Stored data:
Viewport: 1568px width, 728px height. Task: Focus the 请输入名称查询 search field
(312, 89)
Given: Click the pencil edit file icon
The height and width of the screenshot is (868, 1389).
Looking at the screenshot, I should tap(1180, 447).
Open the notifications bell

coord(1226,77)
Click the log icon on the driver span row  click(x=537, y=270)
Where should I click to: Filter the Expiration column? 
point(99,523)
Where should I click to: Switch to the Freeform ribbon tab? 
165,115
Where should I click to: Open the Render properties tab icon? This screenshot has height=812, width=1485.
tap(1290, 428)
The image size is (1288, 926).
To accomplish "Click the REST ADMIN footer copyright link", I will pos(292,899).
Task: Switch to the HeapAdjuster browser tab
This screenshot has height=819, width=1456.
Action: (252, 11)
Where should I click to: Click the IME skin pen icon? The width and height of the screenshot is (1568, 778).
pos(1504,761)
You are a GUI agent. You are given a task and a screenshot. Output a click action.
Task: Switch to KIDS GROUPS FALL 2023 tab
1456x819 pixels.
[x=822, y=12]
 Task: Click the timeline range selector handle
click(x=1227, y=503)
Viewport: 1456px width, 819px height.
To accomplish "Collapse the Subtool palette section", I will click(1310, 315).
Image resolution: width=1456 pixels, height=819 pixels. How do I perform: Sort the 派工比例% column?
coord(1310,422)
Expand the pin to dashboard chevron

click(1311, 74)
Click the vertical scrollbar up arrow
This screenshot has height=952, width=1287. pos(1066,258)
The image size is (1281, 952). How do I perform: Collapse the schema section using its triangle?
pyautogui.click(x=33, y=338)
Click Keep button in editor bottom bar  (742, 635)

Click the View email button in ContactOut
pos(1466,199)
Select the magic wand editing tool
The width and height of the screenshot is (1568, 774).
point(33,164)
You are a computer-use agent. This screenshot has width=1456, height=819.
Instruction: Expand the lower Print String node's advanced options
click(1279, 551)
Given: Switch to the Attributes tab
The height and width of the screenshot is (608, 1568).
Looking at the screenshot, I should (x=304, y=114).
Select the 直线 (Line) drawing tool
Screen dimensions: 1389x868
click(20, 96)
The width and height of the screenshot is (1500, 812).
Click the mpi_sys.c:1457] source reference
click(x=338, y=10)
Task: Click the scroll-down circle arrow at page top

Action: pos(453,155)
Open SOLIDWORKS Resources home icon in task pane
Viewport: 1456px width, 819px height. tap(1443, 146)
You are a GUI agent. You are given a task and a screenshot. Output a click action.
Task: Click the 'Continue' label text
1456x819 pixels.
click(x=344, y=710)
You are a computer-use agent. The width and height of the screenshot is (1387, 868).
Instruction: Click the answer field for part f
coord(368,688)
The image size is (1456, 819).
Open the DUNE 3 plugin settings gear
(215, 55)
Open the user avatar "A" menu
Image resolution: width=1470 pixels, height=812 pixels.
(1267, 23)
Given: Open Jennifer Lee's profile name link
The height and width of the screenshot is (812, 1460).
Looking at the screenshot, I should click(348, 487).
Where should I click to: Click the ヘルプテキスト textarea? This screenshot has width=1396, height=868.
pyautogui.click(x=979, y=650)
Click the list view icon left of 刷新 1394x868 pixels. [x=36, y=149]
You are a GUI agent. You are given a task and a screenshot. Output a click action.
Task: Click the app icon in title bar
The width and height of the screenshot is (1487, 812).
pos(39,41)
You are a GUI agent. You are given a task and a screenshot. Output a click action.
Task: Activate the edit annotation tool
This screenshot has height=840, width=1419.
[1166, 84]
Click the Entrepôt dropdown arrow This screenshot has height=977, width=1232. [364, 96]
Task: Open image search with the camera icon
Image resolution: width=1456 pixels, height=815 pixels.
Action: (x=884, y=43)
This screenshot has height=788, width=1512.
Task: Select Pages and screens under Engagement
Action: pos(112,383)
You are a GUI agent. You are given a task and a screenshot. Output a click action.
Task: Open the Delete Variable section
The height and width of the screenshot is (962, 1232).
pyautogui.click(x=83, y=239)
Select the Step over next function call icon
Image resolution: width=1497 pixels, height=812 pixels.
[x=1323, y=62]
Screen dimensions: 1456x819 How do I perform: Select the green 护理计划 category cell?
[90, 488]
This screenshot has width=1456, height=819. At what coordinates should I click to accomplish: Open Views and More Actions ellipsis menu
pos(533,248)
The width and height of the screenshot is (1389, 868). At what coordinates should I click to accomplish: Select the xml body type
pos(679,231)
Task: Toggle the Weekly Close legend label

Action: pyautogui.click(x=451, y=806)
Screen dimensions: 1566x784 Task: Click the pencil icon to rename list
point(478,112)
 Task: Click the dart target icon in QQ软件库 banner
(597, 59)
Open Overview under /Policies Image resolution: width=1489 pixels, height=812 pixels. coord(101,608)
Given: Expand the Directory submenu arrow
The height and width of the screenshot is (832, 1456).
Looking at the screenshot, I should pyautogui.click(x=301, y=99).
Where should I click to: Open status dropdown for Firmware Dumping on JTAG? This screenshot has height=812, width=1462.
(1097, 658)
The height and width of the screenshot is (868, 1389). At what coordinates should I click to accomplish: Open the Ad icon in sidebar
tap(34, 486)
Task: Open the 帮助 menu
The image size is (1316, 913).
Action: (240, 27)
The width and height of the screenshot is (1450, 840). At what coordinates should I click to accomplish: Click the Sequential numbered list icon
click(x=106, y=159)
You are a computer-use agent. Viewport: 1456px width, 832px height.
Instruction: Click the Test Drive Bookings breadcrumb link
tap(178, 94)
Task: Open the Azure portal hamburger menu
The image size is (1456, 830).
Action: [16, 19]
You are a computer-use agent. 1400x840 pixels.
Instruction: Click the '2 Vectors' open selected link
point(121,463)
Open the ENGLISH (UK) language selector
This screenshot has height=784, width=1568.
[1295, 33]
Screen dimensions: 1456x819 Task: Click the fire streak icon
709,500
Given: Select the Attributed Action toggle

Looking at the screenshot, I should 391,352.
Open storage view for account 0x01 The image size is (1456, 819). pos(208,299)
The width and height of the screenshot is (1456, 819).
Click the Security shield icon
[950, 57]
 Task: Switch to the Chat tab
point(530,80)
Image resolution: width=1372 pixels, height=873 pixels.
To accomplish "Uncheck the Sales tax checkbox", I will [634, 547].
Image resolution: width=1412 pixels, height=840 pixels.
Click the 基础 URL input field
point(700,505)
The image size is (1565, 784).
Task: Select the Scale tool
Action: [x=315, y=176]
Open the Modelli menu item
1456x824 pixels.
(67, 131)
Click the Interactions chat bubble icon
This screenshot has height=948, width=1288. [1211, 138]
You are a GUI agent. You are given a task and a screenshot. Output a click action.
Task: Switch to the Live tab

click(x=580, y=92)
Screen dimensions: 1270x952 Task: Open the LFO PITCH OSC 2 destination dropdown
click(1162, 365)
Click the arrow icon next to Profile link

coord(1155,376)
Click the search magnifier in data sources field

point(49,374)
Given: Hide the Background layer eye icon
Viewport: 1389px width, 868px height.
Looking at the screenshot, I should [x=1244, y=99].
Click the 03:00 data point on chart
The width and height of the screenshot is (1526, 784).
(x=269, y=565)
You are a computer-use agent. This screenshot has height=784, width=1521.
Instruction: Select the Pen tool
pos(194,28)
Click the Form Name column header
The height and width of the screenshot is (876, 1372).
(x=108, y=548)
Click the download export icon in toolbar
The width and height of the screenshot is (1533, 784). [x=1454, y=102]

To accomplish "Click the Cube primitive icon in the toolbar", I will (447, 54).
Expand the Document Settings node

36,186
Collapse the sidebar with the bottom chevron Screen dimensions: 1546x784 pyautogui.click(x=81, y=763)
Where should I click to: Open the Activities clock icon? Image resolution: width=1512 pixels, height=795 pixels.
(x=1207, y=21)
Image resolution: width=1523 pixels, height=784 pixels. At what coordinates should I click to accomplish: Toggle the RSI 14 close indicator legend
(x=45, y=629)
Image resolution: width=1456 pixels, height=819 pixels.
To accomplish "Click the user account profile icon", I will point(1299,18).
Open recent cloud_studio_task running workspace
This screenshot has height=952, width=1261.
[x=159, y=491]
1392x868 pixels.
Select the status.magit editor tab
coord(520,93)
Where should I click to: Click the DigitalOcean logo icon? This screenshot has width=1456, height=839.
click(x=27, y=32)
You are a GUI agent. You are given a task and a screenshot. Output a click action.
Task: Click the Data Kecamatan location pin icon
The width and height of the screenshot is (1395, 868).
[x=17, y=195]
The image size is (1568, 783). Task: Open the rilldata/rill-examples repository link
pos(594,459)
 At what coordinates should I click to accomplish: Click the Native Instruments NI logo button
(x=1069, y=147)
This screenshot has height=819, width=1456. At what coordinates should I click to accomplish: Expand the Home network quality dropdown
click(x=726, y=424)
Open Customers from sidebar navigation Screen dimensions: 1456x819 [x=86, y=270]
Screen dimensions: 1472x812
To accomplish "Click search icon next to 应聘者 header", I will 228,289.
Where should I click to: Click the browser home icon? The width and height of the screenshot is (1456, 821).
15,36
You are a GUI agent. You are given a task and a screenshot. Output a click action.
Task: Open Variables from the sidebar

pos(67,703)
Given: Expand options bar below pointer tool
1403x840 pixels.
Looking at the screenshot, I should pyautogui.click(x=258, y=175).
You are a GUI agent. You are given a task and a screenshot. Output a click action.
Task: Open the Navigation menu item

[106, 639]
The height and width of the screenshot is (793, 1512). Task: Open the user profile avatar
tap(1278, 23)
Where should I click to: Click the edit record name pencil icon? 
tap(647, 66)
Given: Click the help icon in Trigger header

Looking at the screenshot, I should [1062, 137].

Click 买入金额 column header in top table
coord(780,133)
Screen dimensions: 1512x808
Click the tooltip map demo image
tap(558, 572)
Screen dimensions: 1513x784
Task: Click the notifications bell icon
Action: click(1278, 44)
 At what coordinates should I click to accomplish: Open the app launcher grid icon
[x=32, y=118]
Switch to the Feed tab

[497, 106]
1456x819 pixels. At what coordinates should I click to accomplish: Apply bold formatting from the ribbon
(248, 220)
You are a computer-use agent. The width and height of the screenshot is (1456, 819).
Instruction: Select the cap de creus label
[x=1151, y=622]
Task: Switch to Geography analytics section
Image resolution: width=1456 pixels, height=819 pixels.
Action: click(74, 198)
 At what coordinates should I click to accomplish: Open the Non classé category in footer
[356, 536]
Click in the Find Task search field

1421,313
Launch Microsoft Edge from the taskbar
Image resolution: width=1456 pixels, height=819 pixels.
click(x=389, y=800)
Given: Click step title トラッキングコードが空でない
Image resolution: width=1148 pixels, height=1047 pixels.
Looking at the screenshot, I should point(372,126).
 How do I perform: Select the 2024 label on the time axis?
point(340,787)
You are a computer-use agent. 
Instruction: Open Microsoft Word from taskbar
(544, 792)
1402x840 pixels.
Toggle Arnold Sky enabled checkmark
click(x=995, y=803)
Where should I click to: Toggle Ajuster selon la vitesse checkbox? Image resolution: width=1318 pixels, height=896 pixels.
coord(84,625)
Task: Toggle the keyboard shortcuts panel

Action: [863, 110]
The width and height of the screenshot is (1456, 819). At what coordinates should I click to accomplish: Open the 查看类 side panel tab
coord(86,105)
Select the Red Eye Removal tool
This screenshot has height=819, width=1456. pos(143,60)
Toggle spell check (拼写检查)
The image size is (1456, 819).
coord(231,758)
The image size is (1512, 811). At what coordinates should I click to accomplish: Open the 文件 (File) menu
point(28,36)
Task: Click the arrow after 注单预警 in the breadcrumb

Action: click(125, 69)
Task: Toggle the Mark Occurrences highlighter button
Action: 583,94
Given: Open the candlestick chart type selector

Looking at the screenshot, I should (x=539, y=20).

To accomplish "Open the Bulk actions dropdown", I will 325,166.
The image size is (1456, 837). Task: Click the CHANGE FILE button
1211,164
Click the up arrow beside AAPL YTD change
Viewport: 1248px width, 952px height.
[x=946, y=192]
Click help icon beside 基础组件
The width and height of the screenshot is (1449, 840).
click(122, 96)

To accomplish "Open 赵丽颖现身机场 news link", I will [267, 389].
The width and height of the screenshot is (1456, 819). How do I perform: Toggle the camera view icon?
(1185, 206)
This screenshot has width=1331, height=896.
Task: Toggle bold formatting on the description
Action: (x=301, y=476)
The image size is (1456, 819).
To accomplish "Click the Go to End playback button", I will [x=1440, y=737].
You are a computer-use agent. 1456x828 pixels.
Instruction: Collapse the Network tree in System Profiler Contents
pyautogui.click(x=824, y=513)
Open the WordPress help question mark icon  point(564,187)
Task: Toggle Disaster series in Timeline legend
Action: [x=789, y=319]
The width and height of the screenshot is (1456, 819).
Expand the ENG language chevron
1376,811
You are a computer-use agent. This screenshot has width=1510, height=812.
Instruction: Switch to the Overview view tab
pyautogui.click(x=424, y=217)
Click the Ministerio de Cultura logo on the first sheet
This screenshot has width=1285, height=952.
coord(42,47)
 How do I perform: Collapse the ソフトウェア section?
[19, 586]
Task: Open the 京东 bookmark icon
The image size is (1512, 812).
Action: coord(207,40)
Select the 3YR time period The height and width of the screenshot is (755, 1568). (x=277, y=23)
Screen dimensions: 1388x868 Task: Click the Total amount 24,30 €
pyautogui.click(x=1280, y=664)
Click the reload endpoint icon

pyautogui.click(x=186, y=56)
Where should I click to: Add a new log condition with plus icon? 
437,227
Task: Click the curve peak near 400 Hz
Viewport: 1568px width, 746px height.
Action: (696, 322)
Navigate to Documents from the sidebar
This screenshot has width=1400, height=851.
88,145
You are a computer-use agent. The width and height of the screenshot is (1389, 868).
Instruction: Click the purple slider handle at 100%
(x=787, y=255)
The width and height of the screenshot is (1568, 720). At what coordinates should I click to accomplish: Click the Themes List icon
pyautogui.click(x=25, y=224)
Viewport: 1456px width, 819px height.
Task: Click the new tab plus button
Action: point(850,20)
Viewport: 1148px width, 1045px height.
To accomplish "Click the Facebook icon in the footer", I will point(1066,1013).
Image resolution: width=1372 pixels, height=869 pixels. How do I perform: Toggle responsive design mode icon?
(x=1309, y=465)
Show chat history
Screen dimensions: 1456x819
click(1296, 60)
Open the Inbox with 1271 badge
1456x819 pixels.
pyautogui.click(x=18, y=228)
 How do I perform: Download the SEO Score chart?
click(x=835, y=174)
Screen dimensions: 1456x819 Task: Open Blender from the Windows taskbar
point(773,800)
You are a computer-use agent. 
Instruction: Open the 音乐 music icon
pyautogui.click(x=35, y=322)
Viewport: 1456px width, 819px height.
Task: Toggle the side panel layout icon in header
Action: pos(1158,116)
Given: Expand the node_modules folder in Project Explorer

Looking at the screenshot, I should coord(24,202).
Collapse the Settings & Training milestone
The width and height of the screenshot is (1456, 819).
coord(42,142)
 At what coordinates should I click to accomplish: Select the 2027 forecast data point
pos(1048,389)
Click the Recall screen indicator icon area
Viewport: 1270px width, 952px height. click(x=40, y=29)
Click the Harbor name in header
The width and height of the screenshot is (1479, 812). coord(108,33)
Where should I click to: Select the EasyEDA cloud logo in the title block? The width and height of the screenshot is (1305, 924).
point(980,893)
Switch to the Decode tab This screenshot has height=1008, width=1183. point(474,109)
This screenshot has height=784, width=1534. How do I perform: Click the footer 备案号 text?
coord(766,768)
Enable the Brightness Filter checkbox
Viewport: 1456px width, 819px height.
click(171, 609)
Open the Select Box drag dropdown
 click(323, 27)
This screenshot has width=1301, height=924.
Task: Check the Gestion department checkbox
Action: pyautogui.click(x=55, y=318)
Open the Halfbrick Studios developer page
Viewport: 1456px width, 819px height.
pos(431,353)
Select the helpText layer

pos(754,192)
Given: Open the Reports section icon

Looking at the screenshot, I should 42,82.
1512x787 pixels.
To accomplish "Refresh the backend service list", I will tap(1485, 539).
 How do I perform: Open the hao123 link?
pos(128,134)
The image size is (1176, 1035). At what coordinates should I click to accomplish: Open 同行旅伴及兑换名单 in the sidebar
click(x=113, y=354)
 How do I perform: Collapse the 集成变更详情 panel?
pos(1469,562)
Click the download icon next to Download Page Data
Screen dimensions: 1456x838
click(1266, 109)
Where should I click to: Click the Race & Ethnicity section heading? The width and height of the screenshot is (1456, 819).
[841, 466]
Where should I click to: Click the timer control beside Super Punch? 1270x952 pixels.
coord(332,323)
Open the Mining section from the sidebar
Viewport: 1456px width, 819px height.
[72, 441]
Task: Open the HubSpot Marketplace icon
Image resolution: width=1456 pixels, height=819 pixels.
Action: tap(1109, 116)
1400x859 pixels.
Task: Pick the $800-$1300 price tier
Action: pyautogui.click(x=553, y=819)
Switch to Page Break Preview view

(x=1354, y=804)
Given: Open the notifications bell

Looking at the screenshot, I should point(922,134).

• [Problem statement]:
Return each line in the records that holds the string "computer".

• [Worked solution]:
You are a computer-use agent. This screenshot has width=1456, height=819.
You are a computer-use agent. The width and height of the screenshot is (1387, 868).
You are a computer-use agent. Viewport: 1456px width, 832px height.
You are a computer-use agent. 1400x840 pixels.
You are a computer-use agent. This screenshot has height=784, width=1521.
You are a computer-use agent. The width and height of the screenshot is (1456, 819).
You are a computer-use agent. 
You are a computer-use agent. 1456x828 pixels.
You are a computer-use agent. This screenshot has width=1510, height=812.
You are a computer-use agent. The width and height of the screenshot is (1389, 868).
You are a computer-use agent. 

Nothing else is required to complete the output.